Sunday, December 30, 2007


We had our first steaks last night -- NY strip, 1" thick. They were fairly large (well not by American standards, but more meat than you really need in one sitting). I decided to keep it simple, to see what the meat taste like. (Also, I was lazy and didn't get around to marinating them.)

I simply salted & peppered the steaks and let them sit for a while, as Alton Brown recommends in his book Food+Heat=Cooking. I choose to pan fry them, though I thought about broiling them. Seared them in my cast iron pan for about 3 min per side. The instant read thermometer read about 133F. Placed them on a plate, added a pat of butter, and tented with foil.

While the meat was resting, I sauteed up a half an onion, some sliced mushrooms, and a bit of garlic in the pan juices with a bit of butter. I had originally planned on making Balsamic Vinegar Brussel Sprouts, but that idea got nixed when I decided to pan fry the steak, since I only have one cast iron pan. Instead, I microwaved some frozen green beans. I also reheated some couscous left over from making Chicken Korma. (I know rice is traditional, but couscous is quicker.
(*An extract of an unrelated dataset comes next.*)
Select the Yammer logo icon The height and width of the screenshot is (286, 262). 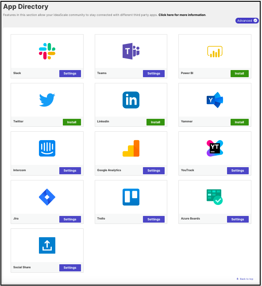coord(215,100)
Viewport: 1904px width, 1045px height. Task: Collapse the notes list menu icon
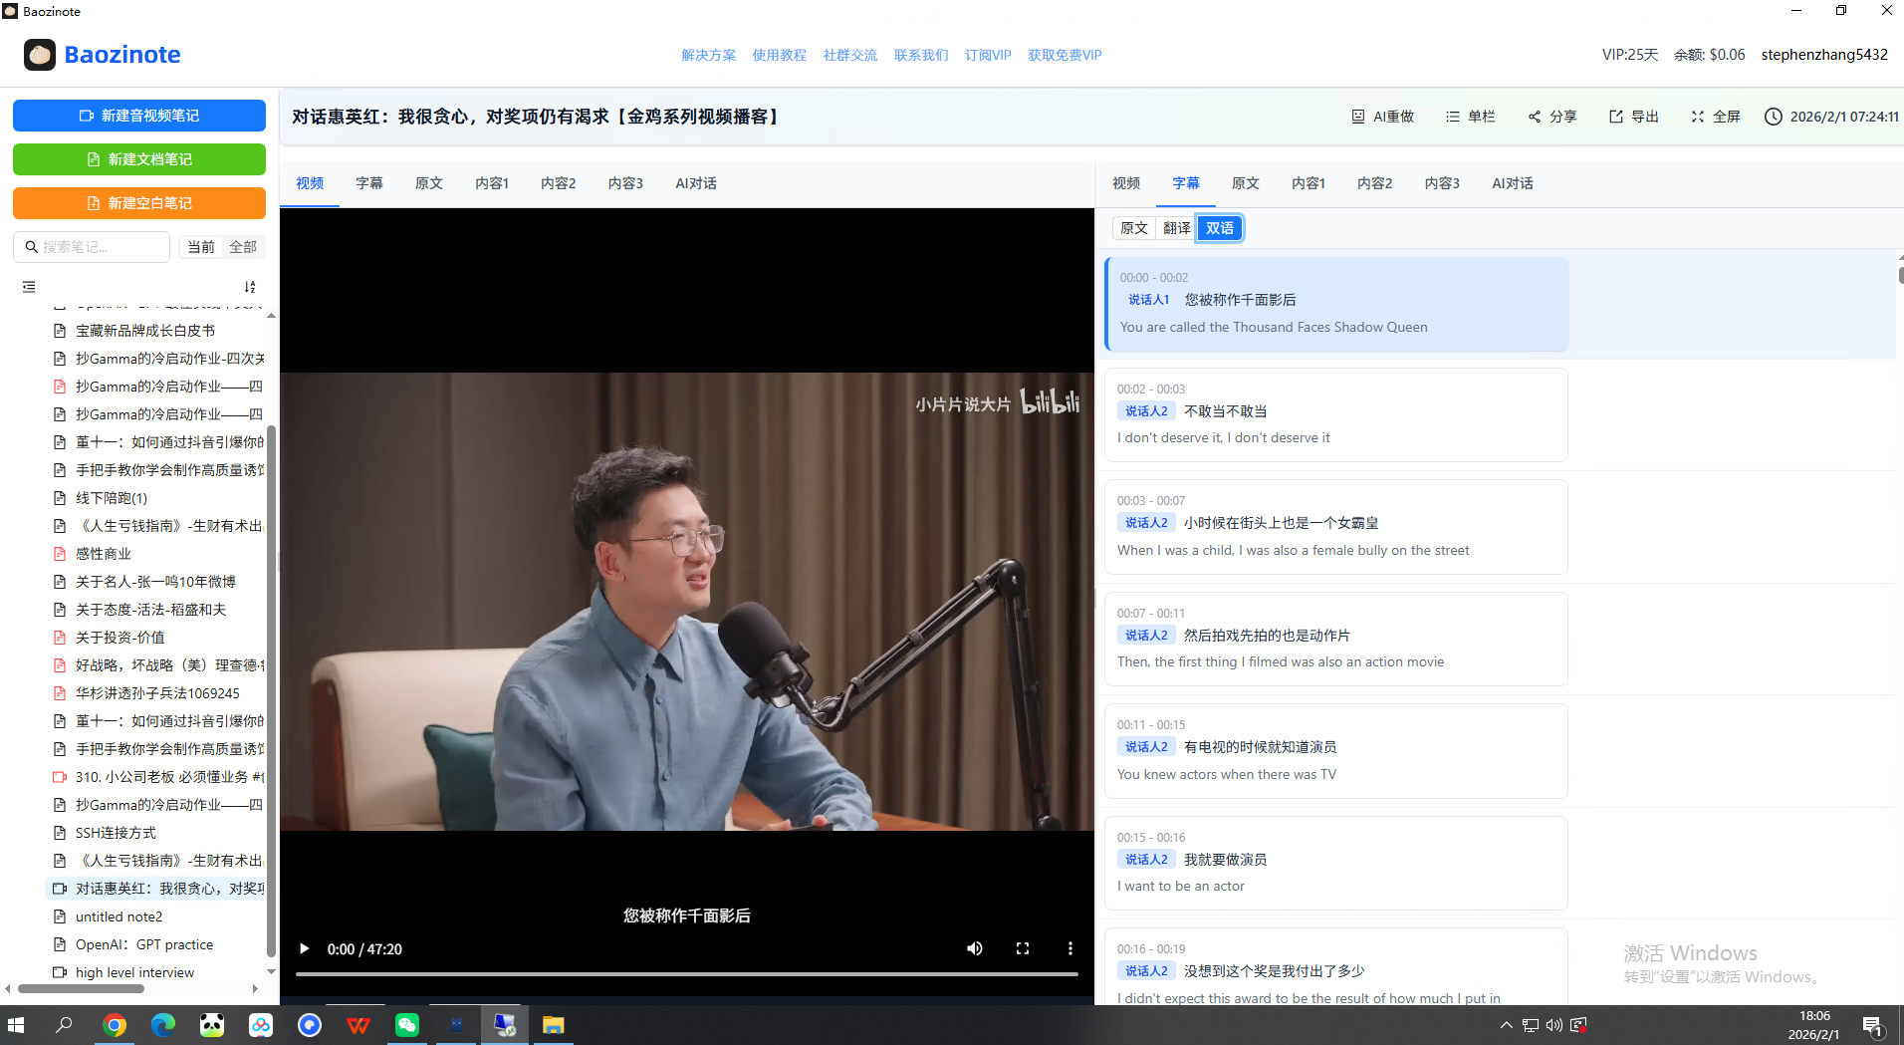pyautogui.click(x=29, y=287)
The korma turned out well, but I've determined I need a Sumeet spice multi-grinder.)

Right before serving, I dusted the steak with some Fleur de Sel. The steak was very good, although it was more medium than medium rare (which is how I perfer it).

Saturday, December 29, 2007

Mahogany Stew -- Chuck Roast

I've been remiss in blogging about this, but a week or two ago I made Mahogany Stew recipe from Epicurious. I had defrosted a chuck roast and was looking for something interesting to make with it. I didn't want to do the standard crockpot and carrot roast. Googling turned up this stew -- it's similar to Beef Bourguingnon, but has hoisin sauce in it. I basically followed the stew recipe, though I did substitute beef broth for half of the wine.

It turned out quite tasty, although it was initially a bit too sweet. The reviews mentioned this problem, blaming it on the sugar in the hoisin sauce. However, to me, the extra sweetness really tasted of carrots. I simply added some soy sauce and salt to balance it out, and all was well.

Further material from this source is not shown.